As to 1-5 don't all the novelists we still read half a century after their deaths do all of these things?
"Cherchez la femme!"
She should be beautiful, sexy and sultry and rotten to the core. :)
He brings us the big city setting, with its rootless population. The kind of place where you don't know your neighbours but you suspect they have a gun.

A move away from the small town locations where everyone is known, and they're all suspects.

A nice post, Jim
Voice.
Yep. Through p.o.v. Very few writers have done the first person voice as well as Chandler--he was a stone master. He was also one of the inventors, along with Hammett, of the hardboiled/noir PI story. AND he was a great documenter of 1930's-40's American culture, seen through a scratched and dirty lens.

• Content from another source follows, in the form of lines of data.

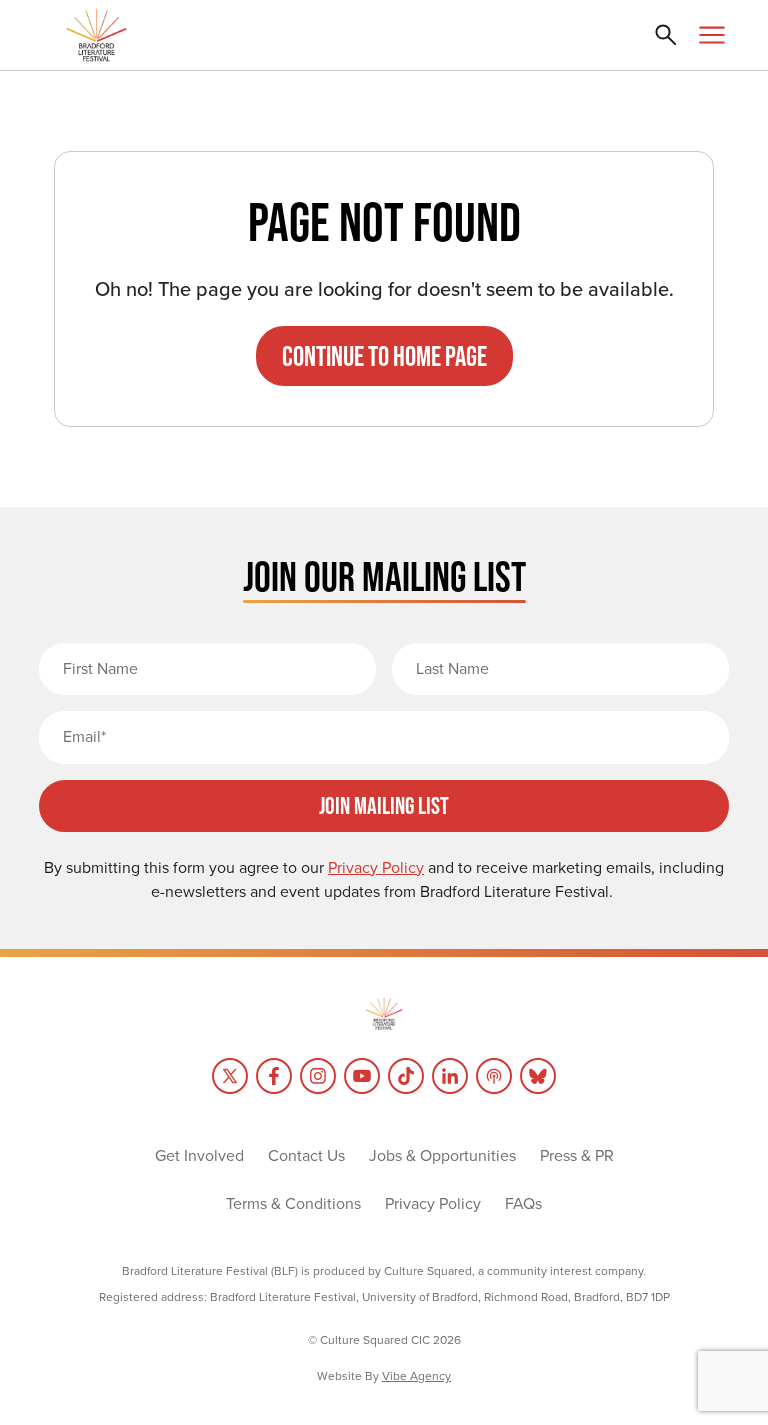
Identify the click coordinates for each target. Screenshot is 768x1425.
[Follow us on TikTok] (406, 1076)
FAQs (523, 1203)
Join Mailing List (384, 805)
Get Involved (199, 1155)
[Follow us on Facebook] (274, 1076)
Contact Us (306, 1155)
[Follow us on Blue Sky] (538, 1076)
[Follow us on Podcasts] (494, 1076)
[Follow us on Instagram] (318, 1076)
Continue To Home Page (384, 356)
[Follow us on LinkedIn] (450, 1076)
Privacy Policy (433, 1203)
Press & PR (577, 1155)
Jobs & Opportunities (442, 1155)
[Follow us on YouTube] (362, 1076)
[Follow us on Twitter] (230, 1076)
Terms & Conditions (293, 1203)
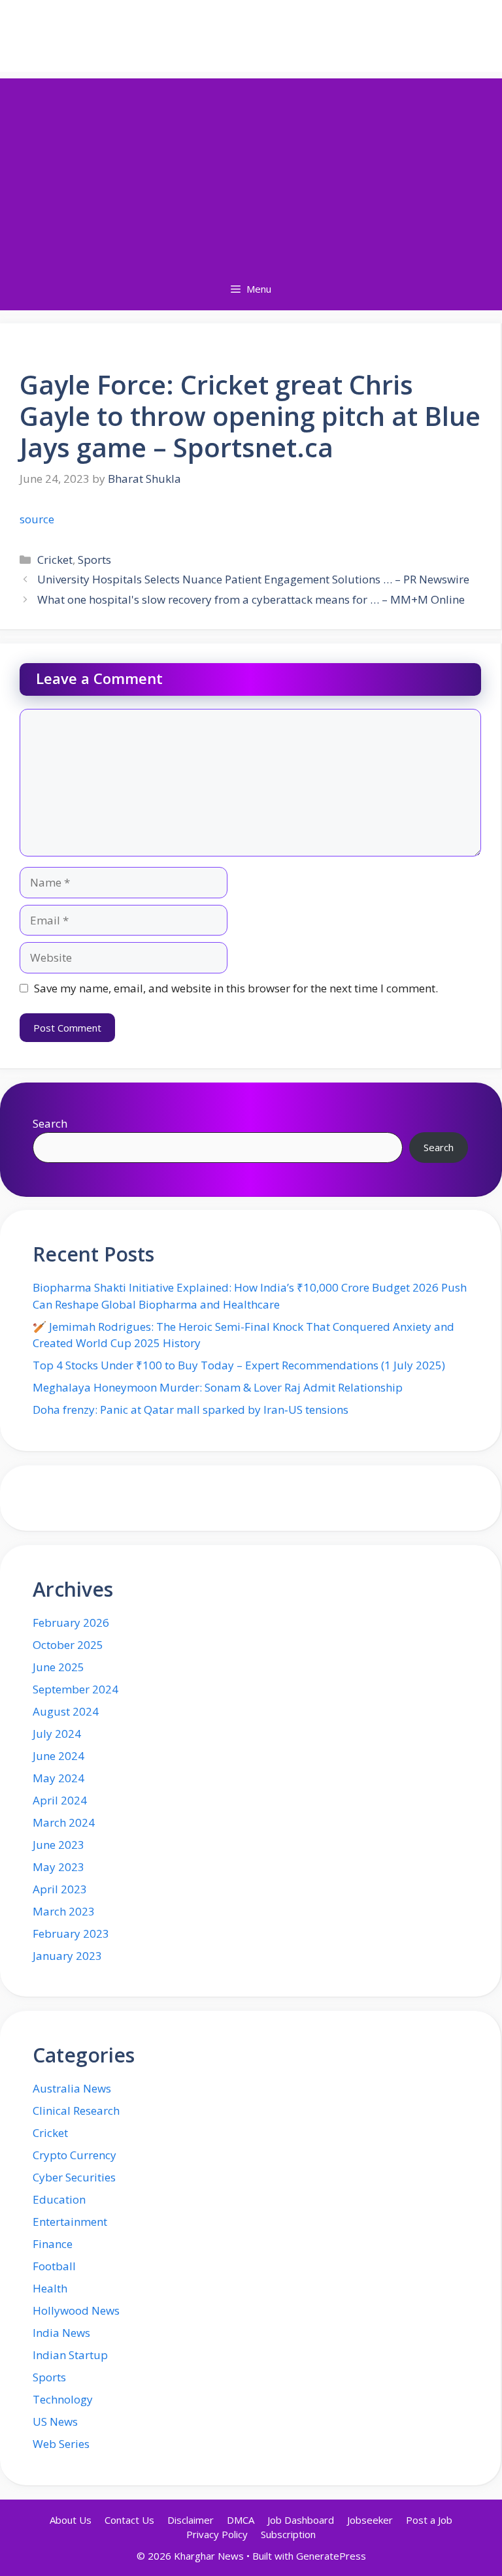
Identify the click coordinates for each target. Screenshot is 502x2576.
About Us (71, 2519)
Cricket (55, 559)
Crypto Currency (74, 2154)
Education (59, 2199)
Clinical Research (76, 2110)
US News (55, 2421)
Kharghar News (251, 36)
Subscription (288, 2534)
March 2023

Pound tells us there are only two kinds of writers worth admiring: masters and inventors. Chandler was both (although Pound wouldn't have thought so). The other stuff is all fine, but any decent writer can do scene, dialogue and character.
Not character.
Any decent writer can do character, yes.
Everyone is coming up with such wonderful answers.

Mood: especially malaise. He could not only describe the seamy side of city life, but also evoke the glamor and indolence of the wealthy and their unease---the ominous shadows lurking at its golden borders. :) I haven't read any Chandler in years, but I can still recall the "feeling" they evoked.
It was about eleven o'clock in the morning, mid October, with the sun not shining and a look of hard wet rain in the clearness of the foothills. I was wearing my powder blue suit, with dark blue shirt, tie and display handkerchief, black brogues, black wool socks with dark blue clocks on them. I was neat, clean, shaved, and sober, and I didn't care who knew it. I was everything the well-dressed detective ought to be. I was calling on four million dollars.

That, ladies and germs, is voice. Philip Marlowe lives forever!
Jeez, I have a hard time with that outfit, even given the time that has passed. A man in a powder blue suit doesn't inspire confidence.
I have a hard time with that outfit

That was back when a man in any kind or color of suit inspired confidence! :D
I.J., you have be worth four million to appreciate powder blue suits.